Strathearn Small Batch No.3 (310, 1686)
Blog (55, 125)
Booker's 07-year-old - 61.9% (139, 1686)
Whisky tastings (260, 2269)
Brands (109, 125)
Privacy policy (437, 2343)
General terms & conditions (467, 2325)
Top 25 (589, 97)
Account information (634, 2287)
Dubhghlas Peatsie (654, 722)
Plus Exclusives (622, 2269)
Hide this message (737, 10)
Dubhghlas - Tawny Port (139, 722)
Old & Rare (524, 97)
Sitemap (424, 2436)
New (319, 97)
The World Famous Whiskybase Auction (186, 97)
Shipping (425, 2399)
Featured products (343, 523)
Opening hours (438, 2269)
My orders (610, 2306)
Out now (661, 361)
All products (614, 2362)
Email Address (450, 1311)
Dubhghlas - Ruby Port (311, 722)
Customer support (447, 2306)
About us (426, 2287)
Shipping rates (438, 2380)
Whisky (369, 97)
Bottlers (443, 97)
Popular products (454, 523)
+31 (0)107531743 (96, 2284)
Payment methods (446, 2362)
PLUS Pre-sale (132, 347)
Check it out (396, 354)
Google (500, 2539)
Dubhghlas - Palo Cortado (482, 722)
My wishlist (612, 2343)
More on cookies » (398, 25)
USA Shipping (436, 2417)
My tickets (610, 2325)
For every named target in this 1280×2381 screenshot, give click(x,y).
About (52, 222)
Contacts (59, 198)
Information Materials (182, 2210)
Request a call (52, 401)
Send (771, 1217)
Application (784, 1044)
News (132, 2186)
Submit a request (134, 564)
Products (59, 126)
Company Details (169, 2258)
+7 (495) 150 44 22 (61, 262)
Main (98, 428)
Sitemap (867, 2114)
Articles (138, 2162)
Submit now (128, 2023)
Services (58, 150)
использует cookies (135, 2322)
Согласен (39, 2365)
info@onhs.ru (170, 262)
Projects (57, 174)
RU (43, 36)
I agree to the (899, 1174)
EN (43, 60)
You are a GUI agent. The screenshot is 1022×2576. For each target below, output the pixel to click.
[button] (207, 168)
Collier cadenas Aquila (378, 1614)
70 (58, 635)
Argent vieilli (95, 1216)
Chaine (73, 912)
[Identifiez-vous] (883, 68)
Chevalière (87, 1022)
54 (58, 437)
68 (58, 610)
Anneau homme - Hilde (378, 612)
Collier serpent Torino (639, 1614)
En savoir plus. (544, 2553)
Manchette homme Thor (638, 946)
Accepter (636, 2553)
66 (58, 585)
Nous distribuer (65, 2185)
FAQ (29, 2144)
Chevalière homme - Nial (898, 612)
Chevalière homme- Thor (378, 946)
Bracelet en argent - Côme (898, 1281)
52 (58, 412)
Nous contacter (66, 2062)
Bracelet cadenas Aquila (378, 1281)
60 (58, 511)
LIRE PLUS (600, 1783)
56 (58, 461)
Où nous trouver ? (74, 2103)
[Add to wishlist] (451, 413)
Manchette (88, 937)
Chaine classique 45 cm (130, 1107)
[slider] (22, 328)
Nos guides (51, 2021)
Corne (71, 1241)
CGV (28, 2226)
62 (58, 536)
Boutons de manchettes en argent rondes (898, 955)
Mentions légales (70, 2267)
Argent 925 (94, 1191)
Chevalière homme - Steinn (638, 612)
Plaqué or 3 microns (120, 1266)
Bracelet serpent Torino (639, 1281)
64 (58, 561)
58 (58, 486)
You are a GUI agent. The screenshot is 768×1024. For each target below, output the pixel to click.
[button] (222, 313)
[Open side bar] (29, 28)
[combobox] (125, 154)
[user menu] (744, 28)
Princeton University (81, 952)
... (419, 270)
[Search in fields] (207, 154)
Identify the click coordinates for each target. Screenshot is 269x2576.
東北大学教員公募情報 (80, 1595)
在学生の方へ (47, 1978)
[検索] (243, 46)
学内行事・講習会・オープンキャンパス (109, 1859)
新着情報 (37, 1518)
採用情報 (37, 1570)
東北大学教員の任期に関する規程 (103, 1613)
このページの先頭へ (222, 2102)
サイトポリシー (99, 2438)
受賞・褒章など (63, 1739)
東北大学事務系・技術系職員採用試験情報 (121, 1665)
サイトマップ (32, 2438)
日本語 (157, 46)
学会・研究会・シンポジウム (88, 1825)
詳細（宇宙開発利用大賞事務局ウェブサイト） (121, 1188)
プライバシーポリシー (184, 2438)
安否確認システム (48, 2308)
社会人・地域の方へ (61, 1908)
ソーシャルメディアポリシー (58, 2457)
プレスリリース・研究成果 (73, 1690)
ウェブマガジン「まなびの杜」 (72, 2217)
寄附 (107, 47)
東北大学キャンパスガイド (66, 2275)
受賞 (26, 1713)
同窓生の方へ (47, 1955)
■ ■ ■ ■
▸ EXERCISE DETAILS:
Among the lines of the listing above, tally the ones holding the string "serpent" and give that count alone.

▸ EXPECTED OUTPUT:
2